Jakarta, FORTUNE – Pemerintah menargetkan Indeks Keberdayaan Konsumen (IKK)–khususnya di e-commerce–meningkat dari level ‘mampu’ di nilai 57,04, menjadi level ‘kritis’ di angka minimal 60 pada tahun ini.
Menurut Ketua Komisi Komunikasi dan Edukasi Badan Perlindungan Konsumen Nasional (BPKN), Heru Sutadi, hal ini merupakan bagian upaya menuju indeks di atas 80, yang berarti masyarakat berada pada level ‘berdaya’.
“Inovasi, kolaborasi, dan edukasi menjadi kunci agar ekonomi digital berkembang. Pelaku usaha mendapat cuan dan tentunya konsumen juga dilindungi, serta dipenuhi hak-haknya,” ujarnya dalam diskusi publik pemberdayaan konsumen, Rabu (5/6).
Konsumen pada IKK level ‘kritis’ merujuk pada karakter yang selalu mencari kejelasan atas produk dan jasa yang dibeli, serta memahami dan dapat melindungi hak-haknya selama proses transaksi tersebut. Terlebih, di era digital yang serba cepat dan instan ini, interaksi fisik antara penjual dan pembeli secara langsung, dinilai minim.
Menurut Heru, edukasi dan sosialisasi pada konsumen agar menjadi konsumen yang berdaya sama pentingnya dalam meningkatkan kualitas layanan, kemampuan digital dan pemenuhan hak konsumen oleh pelaku usaha di ekosistem e-commerce, mengingat platform tersebut merupakan bagian ekonomi kerakyatan yang menggerakkan roda perekonomian nasional.
“Agar bisnis berkembang serta kepercayaan konsumen terjaga dan bahkan meningkat, semua stakeholder harus saling bekerja sama agar e-commerce yang berkembang memberikan manfaat maksimal bagi semua,” kata Heru.
Tanggung jawab kolektif
Untuk mewujudkan konsumen yang berdaya, Wakil Ketua Umum Asosiasi E-Commerce Indonesia (idEA), Budi Primawan, mengungkapkan seluruh pihak harus menyadari jika ini merupakan tanggung jawab kolektif. “Itu sebabnya duduk bersama dan berdiskusi mencari cara mewujudkan konsumen Indonesia yang berdaya tentulah dibutuhkan,” katanya.

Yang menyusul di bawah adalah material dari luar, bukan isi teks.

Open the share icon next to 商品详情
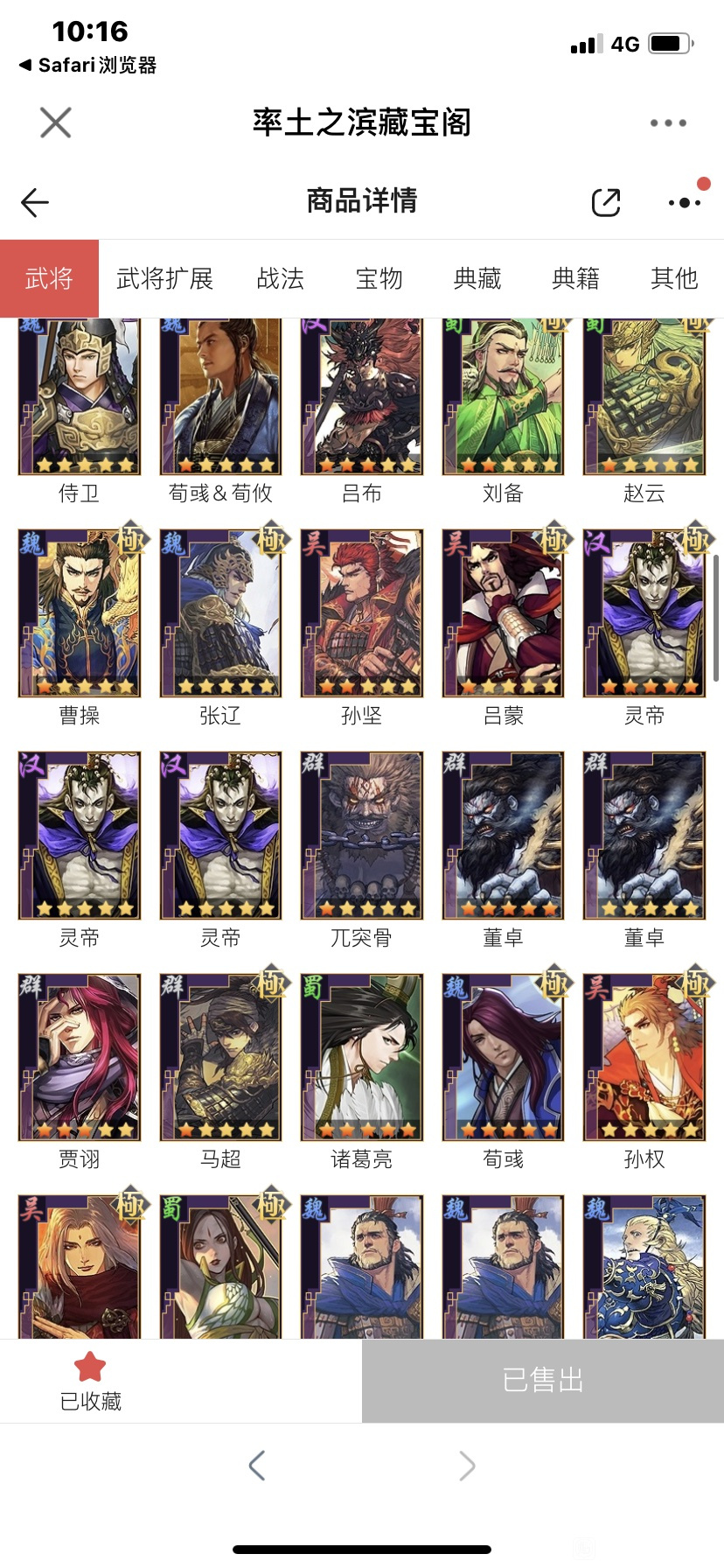Screen dimensions: 724x1568 606,202
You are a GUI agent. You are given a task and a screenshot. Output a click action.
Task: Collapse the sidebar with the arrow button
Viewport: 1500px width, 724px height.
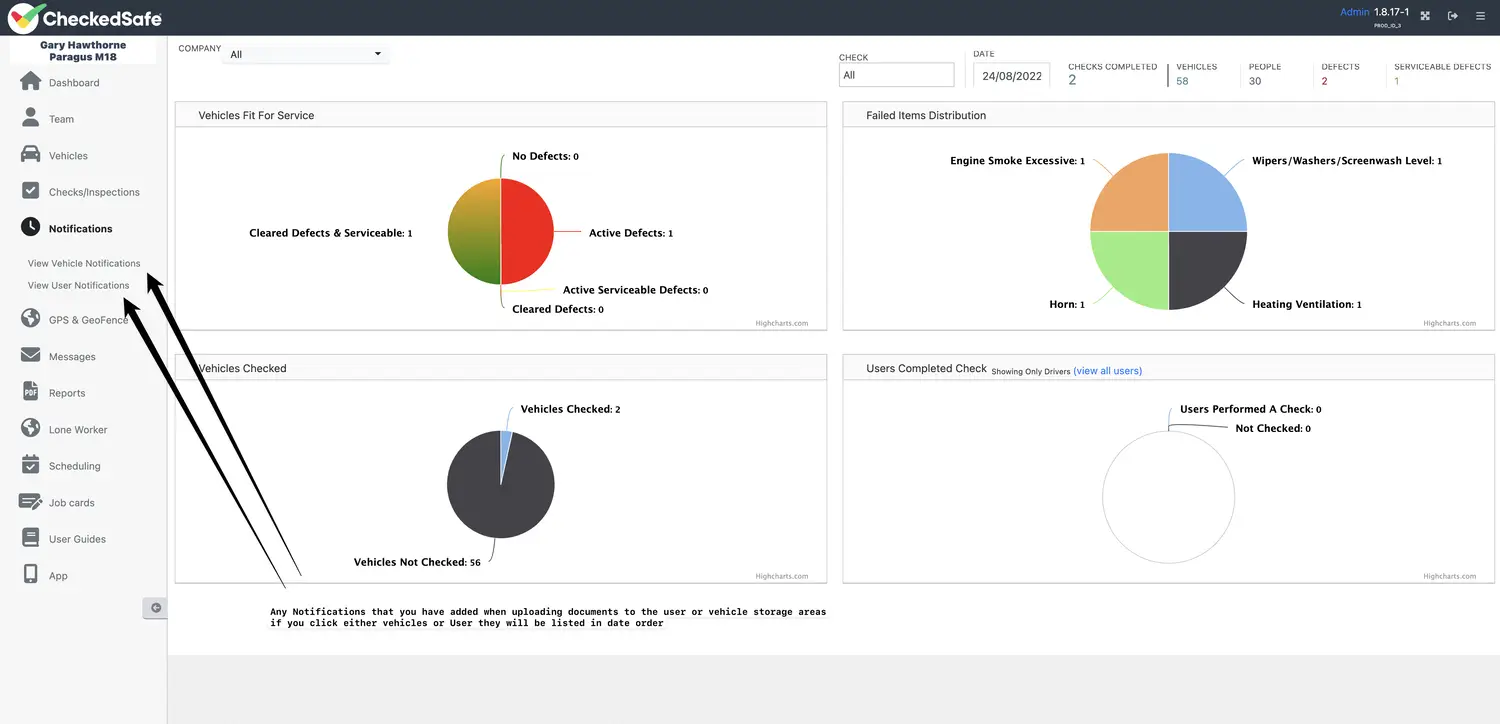tap(155, 607)
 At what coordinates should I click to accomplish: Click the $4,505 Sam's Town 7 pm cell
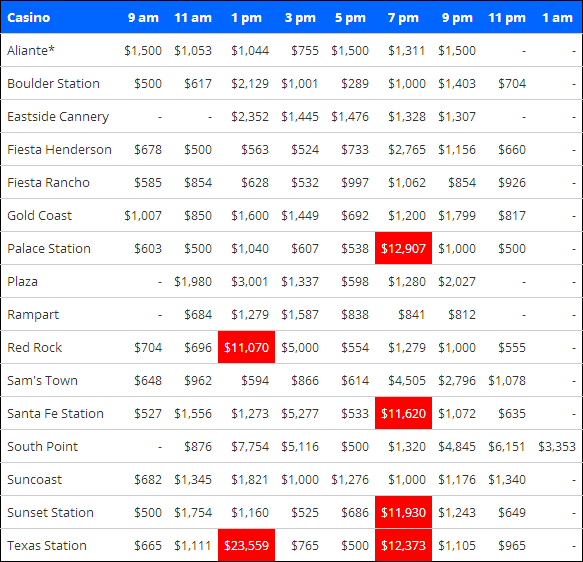pos(407,380)
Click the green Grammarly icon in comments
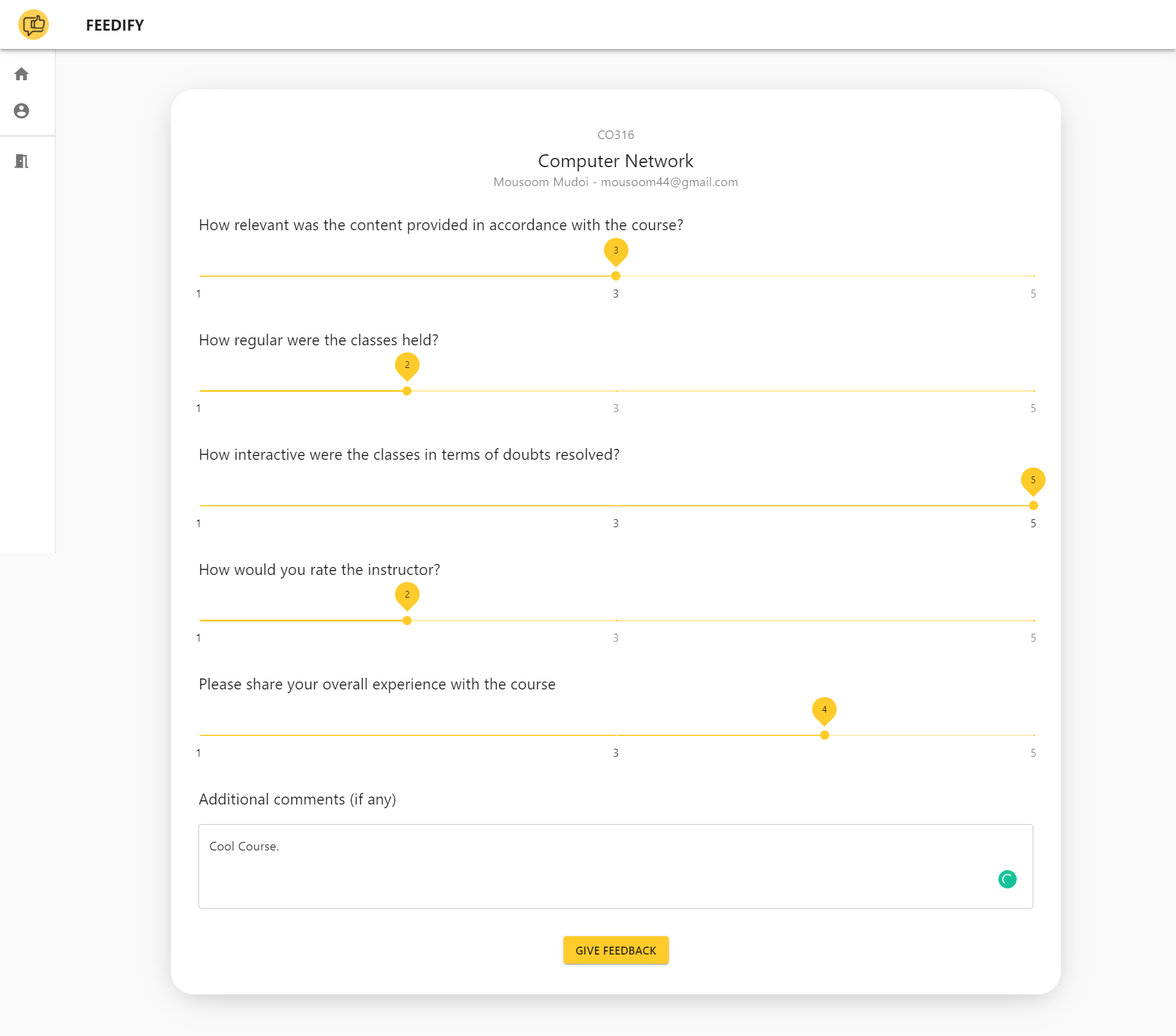 coord(1007,879)
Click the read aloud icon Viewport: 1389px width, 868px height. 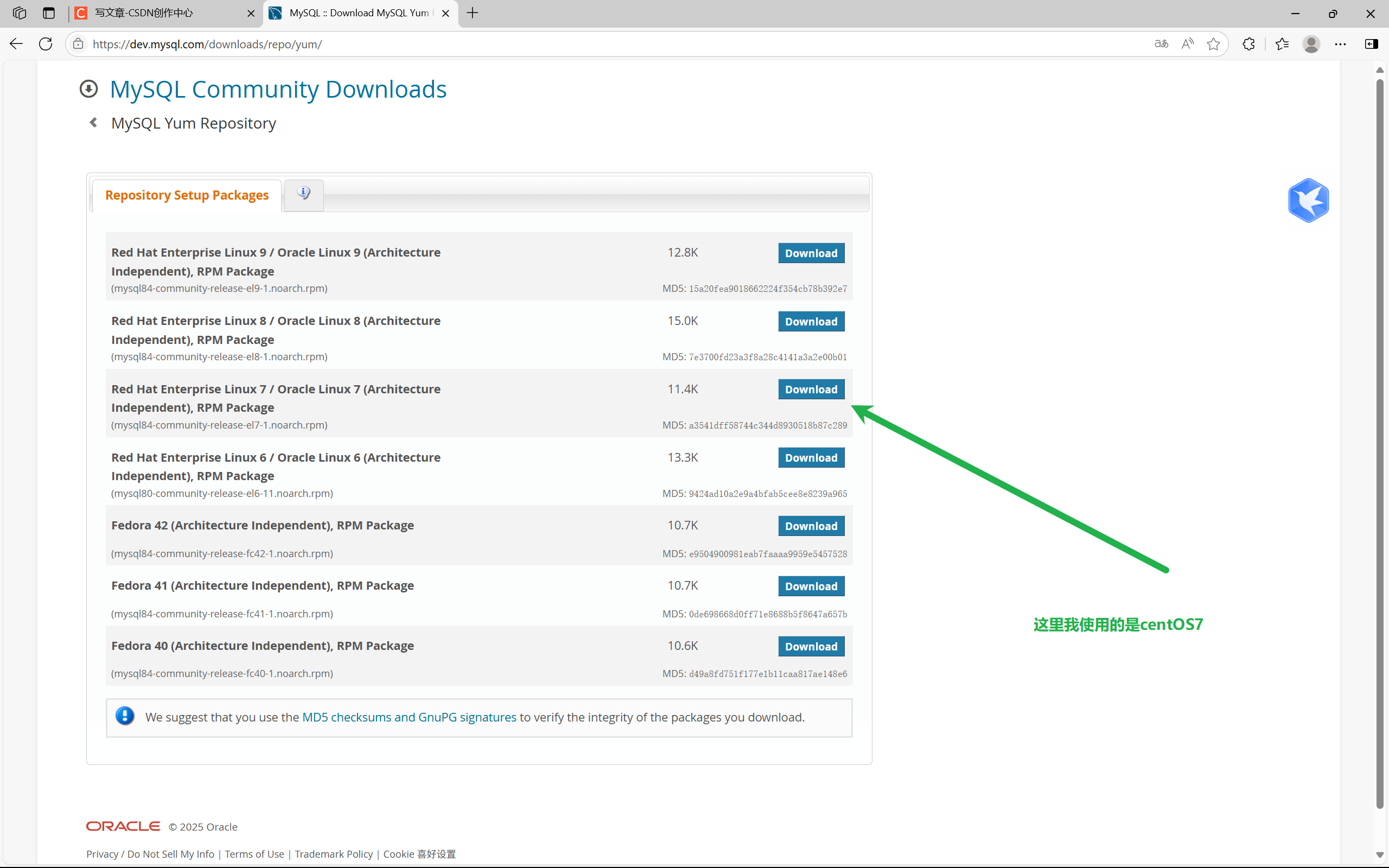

Baik penjual, platform, konsumen, serta regulator seperti pemerintah, menurut Budi, memiliki peran yang sama penting untuk bisa mewujudkan ekosistem e-commerce yang mumpuni. Apalagi, Indonesia memiliki potensi pasar yang didukung hingga lebih dari 270 juta penduduk, sehingga pemberdayaan konsumen di Indonesia bisa dianggap sebagai prioritas karena merupakan aset penting pertumbuhan ekonomi di bidang perdagangan.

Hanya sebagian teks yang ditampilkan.